Product No. HiMAP Pull-Out Supplementary Print Price: FREE with membership

Daylight In the Northern Hemisphere

Marsha Davis and Floyd Vest

 Mathematics Topic:Various Application Areas:Various Prerequisites:Materials needed: Graphing calculators; Internet access.

| ©2012 Consortium 102 | 16 pages |

Teacher notes

The focus of this Pull-Out is using sinusoidal models to estimate the length of daylight and the sun’s declination and altitude over time in various locations in the Northern Hemisphere. In Activity 1, students work with a data set that consists of day number and length of daylight for Boston, Massachusetts. Based on these data, they determine a sinusoidal model of the form

f (x)=Asin(B(x–C))+D

for estimating length of daylight given day number, x. They compare their model to one determined using a graphing calculator’s regression capabilities and must grapple with an output from regression that specifies models in an alternate form, asin(bx + c) + d. In Activity 2, students determine models for estimating length of daylight at various locations using sunrise/sunset data from only two days, the winter and summer solstices.

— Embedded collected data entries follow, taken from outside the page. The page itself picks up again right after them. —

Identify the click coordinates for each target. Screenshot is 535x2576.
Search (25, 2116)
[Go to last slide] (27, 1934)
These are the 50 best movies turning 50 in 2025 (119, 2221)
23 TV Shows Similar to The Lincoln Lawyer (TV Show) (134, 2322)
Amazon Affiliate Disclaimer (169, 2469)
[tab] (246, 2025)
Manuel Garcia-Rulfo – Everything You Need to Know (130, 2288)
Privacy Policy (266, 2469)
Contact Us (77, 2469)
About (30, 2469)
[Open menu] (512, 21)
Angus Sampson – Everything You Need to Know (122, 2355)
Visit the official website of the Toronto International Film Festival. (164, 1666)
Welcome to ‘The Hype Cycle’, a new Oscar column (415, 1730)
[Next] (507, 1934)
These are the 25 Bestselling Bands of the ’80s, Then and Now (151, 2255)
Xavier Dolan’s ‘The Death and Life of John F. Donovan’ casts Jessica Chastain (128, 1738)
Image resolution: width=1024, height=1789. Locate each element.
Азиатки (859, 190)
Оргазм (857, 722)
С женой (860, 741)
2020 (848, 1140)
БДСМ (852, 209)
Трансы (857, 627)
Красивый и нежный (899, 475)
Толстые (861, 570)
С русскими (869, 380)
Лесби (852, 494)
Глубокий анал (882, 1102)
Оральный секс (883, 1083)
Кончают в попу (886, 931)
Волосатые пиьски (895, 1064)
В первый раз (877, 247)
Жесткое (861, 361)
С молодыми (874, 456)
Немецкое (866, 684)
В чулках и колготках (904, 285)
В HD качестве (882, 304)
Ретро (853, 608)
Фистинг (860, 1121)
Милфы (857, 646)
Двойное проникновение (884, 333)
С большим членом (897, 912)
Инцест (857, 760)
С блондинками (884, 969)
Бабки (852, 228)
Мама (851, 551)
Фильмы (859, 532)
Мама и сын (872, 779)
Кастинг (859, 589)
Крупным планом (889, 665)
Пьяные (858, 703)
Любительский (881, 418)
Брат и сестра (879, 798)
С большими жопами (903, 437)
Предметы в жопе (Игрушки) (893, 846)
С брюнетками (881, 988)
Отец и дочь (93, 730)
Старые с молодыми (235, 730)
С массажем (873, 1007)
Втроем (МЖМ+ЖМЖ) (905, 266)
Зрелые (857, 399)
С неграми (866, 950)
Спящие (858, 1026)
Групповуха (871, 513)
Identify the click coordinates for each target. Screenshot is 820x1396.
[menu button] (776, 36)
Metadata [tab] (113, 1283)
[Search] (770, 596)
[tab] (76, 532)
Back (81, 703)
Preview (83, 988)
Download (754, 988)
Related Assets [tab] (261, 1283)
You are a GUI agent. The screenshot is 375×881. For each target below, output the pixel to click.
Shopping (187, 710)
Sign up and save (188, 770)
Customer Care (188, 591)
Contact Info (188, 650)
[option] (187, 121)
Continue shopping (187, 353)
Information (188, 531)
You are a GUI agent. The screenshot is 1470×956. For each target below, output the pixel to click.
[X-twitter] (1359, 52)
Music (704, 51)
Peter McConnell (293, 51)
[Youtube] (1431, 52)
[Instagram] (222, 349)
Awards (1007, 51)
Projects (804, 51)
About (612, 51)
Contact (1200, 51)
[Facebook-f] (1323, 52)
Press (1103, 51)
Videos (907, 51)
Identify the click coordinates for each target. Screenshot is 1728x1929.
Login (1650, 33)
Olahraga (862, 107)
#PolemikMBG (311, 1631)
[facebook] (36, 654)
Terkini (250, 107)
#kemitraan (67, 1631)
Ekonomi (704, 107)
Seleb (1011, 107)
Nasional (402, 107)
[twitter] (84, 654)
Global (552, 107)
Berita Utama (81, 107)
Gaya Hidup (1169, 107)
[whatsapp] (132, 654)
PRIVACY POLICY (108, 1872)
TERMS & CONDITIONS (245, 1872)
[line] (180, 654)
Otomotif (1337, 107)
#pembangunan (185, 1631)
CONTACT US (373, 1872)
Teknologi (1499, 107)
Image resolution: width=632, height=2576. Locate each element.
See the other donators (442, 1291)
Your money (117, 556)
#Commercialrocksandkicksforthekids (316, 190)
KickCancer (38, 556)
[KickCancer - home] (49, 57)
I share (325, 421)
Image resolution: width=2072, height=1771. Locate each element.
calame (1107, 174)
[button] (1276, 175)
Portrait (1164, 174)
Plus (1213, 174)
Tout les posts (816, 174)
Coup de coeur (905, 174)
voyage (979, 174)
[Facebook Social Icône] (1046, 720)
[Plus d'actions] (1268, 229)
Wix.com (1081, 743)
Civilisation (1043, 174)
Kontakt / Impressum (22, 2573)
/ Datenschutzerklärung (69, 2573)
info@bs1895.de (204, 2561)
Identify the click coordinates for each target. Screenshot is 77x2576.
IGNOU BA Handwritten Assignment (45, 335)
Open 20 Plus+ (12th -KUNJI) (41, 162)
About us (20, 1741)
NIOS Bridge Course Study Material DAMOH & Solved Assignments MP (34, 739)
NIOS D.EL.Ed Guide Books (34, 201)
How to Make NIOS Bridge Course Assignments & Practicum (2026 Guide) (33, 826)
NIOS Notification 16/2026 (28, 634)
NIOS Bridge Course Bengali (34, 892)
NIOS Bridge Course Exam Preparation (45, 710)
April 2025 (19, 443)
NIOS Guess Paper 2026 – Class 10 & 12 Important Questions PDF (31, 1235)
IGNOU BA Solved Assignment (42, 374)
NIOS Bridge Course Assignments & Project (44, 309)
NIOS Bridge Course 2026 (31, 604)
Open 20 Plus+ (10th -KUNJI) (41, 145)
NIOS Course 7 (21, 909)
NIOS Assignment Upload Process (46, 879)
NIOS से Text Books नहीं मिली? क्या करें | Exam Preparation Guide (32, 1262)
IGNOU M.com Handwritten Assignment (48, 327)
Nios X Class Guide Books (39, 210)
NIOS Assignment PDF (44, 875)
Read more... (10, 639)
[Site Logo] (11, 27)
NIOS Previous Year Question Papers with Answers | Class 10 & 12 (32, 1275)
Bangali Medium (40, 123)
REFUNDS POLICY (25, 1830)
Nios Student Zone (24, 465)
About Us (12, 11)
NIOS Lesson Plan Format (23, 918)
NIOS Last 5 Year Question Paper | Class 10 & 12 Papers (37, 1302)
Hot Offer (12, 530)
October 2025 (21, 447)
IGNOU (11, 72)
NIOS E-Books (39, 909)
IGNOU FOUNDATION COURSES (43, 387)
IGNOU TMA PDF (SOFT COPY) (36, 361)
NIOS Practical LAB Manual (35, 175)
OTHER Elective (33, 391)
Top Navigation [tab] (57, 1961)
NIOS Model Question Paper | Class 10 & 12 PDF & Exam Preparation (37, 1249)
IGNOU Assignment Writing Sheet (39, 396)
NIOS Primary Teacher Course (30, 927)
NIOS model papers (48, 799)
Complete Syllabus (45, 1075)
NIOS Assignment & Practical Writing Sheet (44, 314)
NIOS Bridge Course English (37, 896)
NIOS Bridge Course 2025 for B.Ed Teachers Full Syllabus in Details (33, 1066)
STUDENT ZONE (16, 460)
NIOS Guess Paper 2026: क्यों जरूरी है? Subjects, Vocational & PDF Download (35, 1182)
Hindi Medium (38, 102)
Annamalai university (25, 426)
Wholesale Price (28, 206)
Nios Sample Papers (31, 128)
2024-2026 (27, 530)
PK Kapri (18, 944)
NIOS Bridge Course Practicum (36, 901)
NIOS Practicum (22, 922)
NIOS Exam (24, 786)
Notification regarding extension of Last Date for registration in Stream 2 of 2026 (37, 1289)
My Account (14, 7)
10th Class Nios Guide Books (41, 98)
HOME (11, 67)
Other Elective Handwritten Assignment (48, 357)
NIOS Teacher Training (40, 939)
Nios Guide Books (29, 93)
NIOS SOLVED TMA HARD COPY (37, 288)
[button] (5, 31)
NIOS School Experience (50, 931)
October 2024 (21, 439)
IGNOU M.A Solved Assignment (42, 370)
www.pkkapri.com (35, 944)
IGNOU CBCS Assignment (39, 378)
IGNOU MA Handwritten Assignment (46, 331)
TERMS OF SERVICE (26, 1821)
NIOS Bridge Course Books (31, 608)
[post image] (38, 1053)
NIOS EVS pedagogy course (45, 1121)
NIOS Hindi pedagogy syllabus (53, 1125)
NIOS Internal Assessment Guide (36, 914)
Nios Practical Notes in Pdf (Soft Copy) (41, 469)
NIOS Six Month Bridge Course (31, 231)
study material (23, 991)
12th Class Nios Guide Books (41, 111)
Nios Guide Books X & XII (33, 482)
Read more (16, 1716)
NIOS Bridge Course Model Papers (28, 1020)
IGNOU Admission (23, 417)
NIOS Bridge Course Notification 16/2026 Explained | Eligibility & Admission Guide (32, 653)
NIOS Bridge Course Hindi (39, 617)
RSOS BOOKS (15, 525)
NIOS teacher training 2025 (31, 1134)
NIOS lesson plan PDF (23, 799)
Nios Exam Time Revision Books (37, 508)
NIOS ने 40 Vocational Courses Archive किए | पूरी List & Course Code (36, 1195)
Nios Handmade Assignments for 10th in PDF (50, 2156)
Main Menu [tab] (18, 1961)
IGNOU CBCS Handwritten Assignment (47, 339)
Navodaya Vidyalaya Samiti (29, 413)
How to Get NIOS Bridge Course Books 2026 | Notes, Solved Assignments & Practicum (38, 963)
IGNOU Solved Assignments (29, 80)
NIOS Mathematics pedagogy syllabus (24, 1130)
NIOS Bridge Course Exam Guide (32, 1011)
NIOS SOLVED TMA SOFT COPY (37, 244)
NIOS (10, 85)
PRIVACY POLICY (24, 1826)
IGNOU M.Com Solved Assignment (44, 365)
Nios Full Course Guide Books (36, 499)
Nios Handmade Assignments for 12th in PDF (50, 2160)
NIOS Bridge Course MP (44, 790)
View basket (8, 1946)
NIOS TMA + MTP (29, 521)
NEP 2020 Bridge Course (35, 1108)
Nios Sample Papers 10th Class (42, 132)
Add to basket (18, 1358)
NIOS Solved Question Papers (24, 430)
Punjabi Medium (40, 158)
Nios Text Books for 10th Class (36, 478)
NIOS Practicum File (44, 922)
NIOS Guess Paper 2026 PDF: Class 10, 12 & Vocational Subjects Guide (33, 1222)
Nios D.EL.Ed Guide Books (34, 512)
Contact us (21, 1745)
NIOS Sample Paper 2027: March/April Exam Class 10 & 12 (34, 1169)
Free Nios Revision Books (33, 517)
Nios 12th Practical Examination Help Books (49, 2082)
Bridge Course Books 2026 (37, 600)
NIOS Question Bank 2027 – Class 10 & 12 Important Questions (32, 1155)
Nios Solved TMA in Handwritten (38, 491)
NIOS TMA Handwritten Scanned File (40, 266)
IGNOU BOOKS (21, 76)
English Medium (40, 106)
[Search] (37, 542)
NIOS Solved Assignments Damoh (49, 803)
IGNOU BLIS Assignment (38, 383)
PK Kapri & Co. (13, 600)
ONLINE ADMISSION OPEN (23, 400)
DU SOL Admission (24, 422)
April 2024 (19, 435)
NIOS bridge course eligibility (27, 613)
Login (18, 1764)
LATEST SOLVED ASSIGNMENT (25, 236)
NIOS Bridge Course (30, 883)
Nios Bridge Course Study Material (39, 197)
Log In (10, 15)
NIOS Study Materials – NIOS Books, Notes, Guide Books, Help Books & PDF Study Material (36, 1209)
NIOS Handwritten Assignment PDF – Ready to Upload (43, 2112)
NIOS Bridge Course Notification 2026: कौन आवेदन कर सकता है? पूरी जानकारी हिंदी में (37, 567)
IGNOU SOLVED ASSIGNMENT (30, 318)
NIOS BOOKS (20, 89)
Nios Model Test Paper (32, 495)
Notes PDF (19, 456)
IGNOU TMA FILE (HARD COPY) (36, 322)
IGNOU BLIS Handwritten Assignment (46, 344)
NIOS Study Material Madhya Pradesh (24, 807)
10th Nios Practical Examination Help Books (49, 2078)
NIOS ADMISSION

In an effort to understand Seasonal Affective Disorder (SAD), students use their models to estimate the length of daylight and instantaneous rate of change in daylight for specific dates. When graphing models in Activities 1 and 2, calculators must be in radian mode. In Activity 3, attention shifts to models that estimate solar declination (in degrees) as seen from Earth and the elevation (in degrees) of the sun above the horizon. These models involve both sine and cosine functions.